I’m glad everything went well for you in Italy!
Ahh I hear ya. I lived in Sweden for 6 months in a smaller city in the past year. The winter was a killer, not so much with the cold, but the darkness and the seclusion. Even though most Swedes speak at least some English, I felt isolated in the small apartment, even though my gf speaks excellent English. Spring opened things up a lot, and I felt a lot better about getting out and about. Glad you got it all sorted for yourself in Switzerland!

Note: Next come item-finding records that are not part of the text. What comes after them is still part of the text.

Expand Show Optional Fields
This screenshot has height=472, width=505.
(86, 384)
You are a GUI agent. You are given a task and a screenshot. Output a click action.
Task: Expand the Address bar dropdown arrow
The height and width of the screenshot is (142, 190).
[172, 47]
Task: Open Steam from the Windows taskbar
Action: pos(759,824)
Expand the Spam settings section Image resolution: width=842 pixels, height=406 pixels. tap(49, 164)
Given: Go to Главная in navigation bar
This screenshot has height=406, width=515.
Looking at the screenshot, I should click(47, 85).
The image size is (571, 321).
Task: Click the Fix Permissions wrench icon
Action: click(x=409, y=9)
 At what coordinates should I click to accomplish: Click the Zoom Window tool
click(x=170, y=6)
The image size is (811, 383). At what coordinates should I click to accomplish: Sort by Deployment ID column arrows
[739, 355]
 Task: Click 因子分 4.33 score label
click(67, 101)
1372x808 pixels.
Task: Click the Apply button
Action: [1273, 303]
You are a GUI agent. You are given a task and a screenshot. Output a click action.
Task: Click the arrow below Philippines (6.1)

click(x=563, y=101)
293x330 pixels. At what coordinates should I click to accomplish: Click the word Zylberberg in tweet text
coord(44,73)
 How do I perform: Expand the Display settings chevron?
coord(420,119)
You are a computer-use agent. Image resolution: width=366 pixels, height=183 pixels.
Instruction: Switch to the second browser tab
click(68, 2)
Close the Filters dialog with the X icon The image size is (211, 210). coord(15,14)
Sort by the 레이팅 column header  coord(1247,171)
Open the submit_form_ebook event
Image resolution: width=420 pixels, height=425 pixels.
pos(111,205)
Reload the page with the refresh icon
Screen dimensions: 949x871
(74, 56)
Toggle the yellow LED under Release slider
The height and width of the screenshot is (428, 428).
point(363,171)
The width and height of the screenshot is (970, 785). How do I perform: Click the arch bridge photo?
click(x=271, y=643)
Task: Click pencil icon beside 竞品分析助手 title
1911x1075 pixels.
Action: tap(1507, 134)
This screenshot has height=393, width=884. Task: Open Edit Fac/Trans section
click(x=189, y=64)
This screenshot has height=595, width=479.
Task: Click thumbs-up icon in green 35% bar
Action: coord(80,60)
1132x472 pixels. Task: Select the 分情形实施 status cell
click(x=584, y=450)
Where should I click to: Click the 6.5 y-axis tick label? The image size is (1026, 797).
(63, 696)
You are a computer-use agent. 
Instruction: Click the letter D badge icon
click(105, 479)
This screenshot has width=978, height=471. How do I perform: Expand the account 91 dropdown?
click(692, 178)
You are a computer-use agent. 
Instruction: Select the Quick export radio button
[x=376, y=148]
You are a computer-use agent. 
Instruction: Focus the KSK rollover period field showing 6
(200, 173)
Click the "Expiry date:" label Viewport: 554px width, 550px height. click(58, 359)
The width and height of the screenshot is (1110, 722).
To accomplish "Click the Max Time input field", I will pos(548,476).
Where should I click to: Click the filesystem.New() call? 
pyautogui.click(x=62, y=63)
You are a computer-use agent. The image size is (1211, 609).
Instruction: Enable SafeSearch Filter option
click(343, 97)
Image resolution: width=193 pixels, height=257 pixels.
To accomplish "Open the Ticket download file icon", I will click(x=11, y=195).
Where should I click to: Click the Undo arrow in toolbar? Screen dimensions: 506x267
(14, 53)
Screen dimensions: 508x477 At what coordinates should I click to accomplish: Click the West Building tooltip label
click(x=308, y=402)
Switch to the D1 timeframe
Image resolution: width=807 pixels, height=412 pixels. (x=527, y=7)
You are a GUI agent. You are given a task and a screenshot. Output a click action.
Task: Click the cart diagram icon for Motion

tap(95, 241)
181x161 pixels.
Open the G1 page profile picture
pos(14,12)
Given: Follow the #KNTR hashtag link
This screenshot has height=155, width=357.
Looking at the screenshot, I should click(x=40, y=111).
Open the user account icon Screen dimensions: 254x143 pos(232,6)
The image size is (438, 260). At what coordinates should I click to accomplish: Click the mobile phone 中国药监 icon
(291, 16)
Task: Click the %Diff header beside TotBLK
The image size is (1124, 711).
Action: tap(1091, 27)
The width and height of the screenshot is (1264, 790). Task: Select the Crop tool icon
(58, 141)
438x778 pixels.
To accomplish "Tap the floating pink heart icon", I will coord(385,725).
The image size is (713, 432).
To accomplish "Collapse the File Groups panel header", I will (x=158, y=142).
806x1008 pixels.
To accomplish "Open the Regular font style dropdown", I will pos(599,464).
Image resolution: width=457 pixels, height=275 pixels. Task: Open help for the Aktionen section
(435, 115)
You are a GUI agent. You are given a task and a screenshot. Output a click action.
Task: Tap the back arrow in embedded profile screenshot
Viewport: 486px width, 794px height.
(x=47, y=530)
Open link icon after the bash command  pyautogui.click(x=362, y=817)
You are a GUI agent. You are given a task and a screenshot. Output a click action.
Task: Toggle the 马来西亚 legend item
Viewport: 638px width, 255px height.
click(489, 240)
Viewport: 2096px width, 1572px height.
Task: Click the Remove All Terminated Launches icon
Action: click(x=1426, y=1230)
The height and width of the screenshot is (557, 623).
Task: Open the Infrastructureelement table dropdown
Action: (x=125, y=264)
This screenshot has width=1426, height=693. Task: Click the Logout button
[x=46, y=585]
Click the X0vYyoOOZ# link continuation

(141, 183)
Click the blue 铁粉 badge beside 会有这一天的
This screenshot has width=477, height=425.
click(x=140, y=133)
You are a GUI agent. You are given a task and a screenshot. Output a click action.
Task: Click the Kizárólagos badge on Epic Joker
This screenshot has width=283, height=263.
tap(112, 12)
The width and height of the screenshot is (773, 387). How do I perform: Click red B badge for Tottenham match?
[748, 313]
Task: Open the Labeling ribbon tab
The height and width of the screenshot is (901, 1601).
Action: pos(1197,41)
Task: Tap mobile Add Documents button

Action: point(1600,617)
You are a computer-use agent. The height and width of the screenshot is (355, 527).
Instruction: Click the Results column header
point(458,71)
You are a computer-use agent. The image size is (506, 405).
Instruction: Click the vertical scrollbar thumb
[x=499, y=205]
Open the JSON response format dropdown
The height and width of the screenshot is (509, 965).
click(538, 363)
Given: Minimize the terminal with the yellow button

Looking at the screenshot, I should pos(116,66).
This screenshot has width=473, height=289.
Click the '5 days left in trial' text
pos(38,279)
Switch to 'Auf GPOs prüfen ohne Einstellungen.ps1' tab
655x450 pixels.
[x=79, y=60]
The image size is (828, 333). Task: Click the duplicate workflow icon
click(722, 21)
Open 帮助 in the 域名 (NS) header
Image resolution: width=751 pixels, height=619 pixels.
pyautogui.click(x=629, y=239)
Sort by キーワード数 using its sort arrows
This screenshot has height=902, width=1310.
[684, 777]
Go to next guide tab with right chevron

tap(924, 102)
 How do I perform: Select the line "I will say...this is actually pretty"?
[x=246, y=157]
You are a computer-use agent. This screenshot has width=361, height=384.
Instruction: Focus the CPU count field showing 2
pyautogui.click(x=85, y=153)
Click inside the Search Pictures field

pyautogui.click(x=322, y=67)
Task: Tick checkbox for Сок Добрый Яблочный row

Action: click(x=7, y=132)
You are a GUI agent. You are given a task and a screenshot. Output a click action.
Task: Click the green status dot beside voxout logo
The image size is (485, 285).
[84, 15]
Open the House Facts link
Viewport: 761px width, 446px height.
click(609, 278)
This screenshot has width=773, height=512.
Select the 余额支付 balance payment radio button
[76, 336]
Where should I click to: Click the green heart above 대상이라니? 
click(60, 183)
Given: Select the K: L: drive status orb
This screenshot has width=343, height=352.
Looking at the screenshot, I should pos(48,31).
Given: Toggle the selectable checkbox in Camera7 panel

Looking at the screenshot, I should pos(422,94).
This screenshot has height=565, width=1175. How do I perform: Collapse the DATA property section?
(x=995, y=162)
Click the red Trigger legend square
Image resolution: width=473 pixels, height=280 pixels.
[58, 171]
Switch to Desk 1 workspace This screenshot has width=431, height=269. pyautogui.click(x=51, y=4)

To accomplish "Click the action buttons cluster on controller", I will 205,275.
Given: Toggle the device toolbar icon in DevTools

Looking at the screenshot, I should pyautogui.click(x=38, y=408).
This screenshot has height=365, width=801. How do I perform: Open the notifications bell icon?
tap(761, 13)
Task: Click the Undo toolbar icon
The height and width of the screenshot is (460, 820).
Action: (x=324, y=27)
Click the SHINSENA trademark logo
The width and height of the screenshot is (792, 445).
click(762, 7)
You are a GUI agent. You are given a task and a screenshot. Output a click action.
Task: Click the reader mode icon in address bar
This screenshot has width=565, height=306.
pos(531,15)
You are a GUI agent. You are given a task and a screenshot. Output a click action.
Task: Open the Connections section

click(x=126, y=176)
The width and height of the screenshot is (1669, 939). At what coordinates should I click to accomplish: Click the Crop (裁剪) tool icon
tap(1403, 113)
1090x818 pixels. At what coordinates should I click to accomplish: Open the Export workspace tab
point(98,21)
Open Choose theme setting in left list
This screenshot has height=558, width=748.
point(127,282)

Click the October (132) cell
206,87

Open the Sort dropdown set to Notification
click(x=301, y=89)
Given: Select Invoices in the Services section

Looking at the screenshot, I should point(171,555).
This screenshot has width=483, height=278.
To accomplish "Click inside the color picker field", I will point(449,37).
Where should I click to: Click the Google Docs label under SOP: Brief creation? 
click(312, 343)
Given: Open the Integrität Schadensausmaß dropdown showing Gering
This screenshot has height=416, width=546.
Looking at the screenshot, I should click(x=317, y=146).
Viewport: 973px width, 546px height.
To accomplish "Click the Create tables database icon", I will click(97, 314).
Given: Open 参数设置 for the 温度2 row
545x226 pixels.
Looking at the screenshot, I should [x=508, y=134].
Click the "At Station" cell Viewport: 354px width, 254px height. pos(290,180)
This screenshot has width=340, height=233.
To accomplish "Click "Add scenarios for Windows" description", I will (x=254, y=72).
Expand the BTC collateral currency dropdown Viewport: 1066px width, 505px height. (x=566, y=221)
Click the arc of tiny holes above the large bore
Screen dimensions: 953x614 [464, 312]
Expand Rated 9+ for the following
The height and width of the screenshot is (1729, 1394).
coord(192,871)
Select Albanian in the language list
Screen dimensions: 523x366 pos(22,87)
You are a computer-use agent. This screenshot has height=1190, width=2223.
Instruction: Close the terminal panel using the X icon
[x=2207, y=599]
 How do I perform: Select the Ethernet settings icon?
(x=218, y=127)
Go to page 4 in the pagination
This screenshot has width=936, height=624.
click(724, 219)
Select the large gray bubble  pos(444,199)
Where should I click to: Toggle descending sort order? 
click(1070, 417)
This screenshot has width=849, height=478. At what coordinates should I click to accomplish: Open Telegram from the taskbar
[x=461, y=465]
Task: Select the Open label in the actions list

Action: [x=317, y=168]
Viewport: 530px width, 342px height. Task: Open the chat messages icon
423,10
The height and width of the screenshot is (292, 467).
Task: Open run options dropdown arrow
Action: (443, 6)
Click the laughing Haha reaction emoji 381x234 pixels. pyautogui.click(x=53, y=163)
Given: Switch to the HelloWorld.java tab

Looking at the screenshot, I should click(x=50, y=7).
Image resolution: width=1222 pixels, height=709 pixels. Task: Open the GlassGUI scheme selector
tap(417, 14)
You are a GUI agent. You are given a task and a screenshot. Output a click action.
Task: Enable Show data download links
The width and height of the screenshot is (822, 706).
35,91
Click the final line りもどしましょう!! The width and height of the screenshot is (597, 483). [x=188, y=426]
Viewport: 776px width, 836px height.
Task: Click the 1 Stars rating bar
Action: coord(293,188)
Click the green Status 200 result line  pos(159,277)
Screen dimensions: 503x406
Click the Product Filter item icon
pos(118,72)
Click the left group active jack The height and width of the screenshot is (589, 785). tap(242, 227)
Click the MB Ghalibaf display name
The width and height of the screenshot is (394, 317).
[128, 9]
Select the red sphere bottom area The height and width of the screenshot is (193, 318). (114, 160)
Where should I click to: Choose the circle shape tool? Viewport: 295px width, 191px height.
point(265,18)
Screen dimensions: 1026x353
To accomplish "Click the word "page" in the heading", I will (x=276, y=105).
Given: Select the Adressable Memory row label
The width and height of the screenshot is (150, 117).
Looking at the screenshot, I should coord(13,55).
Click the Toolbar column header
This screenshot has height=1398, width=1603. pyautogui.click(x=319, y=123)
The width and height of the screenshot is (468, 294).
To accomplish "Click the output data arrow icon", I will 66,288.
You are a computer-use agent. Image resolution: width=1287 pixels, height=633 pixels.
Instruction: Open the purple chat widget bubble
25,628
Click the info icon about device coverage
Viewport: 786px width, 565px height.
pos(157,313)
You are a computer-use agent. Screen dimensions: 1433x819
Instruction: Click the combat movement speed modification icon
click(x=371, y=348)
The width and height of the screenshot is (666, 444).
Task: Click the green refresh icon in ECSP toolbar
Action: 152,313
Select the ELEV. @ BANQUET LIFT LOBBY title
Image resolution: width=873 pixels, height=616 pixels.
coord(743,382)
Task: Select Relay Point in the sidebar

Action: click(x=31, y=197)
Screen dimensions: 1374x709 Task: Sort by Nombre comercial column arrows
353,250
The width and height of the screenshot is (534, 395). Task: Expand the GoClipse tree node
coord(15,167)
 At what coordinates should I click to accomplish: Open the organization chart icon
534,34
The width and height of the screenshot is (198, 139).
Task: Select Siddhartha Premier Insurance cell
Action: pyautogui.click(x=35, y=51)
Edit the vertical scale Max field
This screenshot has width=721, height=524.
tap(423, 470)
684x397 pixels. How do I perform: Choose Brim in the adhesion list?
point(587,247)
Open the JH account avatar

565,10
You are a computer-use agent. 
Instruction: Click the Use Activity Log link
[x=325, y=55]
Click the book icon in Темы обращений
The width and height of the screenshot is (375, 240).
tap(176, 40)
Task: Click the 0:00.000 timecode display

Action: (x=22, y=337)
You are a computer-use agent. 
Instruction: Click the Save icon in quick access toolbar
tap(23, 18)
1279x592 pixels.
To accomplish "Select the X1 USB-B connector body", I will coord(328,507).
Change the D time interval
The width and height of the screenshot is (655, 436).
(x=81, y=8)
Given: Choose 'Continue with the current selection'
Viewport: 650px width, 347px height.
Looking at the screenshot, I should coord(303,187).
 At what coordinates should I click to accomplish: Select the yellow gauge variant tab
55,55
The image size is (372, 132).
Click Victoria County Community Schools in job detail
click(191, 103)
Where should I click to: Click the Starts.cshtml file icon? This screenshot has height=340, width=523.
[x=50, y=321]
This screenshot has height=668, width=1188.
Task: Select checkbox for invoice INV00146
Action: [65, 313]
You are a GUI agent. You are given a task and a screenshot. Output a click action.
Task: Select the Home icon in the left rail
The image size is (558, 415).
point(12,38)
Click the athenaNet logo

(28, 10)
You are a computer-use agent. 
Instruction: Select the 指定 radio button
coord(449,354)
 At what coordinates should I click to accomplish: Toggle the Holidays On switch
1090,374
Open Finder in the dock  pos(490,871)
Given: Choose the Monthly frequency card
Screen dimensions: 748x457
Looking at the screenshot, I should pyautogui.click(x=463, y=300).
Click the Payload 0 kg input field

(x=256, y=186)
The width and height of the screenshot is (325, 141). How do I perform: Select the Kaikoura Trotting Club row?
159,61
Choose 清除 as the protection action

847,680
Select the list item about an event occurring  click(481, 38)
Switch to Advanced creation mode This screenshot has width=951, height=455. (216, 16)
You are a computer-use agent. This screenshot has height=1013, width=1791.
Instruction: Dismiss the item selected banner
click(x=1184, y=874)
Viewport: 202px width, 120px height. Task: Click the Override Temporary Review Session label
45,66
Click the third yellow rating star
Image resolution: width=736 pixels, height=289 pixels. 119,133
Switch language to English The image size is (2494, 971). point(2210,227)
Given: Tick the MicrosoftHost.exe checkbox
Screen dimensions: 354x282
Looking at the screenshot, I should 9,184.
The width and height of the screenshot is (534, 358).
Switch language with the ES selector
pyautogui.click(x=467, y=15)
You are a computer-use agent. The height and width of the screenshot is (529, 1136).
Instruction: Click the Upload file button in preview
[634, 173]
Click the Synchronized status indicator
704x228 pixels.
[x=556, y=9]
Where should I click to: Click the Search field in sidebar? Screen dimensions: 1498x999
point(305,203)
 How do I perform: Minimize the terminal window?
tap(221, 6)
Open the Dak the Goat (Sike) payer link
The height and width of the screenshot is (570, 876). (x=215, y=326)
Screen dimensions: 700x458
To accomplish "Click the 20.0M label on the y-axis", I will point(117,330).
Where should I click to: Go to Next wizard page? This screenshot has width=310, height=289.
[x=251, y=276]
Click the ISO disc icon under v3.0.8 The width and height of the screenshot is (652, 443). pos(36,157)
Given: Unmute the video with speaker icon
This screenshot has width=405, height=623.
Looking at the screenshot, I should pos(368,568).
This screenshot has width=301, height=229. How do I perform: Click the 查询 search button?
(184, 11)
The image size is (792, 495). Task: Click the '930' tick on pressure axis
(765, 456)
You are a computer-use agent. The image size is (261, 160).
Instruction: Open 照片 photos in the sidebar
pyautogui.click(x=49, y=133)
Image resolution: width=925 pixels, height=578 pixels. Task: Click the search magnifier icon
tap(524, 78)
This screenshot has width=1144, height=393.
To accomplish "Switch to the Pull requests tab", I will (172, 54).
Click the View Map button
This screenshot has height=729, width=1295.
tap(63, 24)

Dustin Main – Skinny Backpacker recently posted..Antarctic Ice
Oh it must be difficult to adapt to such an extreme climate. And living in a smaller town must not be easy… big cultural shock! I’m glad that things are going well now in summer… I’ve heard its a beautiful country!
I have really enjoyed this post and it has given me some encouragement, as I have been feeling quite down and lacking in confidence recently. I completely agree with all of the points made and it has woken me up! I need to get out there and be inspired once more! Thanks Katherina :)
Kim recently posted..Home is… ?
Hey Kim! Glad this helped you a bit… I’ve had many of those moments in which I really thought “what am I doing here”… but you’ve got to look at it all in a different way – there more stuff you do, the less time you’ll have to think about the things you miss from home… :)
I know what you mean! I lived in France for a while and it was hard at first! You are right though — the best thing to do is find a hobby and make friends, which both sometimes happen a little slower than you would like, but you can’t rush it…it will come! I definitely had that “what am I doing here” thought A LOT. But it is all worth it!